Top of Extracted information
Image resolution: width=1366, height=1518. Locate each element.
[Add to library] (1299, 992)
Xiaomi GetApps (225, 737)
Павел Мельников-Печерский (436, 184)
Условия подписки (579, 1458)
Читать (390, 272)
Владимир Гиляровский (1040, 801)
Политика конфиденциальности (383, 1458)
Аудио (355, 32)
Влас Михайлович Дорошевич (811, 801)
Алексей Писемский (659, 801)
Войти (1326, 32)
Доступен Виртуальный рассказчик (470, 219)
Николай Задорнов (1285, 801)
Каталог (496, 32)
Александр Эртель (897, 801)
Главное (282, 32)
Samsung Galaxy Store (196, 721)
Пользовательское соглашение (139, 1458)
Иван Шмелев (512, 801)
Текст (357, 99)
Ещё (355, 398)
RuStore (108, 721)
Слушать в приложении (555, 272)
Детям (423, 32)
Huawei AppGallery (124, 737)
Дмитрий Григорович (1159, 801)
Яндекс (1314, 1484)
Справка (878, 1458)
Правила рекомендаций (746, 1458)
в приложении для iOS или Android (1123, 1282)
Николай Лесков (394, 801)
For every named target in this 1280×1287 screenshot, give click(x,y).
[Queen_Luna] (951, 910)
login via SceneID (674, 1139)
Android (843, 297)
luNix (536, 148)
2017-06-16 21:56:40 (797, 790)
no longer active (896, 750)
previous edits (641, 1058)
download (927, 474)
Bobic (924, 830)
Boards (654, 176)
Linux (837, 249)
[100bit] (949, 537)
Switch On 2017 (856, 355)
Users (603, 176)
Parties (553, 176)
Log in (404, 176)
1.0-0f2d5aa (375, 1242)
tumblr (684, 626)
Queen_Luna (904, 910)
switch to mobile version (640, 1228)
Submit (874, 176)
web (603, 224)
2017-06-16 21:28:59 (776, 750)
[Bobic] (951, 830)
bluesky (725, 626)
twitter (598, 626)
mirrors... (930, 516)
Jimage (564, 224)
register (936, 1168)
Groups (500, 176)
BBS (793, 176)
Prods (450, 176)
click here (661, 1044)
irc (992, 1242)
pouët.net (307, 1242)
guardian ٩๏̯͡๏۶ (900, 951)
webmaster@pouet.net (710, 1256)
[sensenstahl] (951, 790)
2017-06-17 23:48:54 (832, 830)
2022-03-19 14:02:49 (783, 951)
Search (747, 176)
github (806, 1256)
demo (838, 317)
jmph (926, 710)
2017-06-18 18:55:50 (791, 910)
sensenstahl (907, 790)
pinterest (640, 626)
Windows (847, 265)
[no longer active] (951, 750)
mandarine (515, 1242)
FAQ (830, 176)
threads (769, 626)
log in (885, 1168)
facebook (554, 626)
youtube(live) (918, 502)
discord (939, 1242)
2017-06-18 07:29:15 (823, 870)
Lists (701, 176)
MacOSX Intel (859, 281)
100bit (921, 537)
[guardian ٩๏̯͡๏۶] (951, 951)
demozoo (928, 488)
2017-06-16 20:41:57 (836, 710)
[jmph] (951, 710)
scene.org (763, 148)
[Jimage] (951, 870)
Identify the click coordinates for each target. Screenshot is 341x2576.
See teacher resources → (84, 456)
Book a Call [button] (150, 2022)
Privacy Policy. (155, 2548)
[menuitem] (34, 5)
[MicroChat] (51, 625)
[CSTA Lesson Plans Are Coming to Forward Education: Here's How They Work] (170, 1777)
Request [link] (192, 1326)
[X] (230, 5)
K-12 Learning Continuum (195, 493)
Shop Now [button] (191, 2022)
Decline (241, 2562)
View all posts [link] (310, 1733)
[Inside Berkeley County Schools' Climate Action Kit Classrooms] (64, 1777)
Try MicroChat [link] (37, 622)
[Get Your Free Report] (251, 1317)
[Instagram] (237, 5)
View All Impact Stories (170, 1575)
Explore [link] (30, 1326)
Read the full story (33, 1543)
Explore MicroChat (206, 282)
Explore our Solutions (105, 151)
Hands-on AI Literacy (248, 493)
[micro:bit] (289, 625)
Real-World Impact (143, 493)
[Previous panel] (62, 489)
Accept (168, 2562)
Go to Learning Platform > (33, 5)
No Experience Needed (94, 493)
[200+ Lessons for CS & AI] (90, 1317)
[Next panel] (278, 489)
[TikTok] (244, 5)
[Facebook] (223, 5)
Bottom of Extracted information
A single number is the expected answer: how many lines of the entries contain "click".

:: Exercise solution ::
3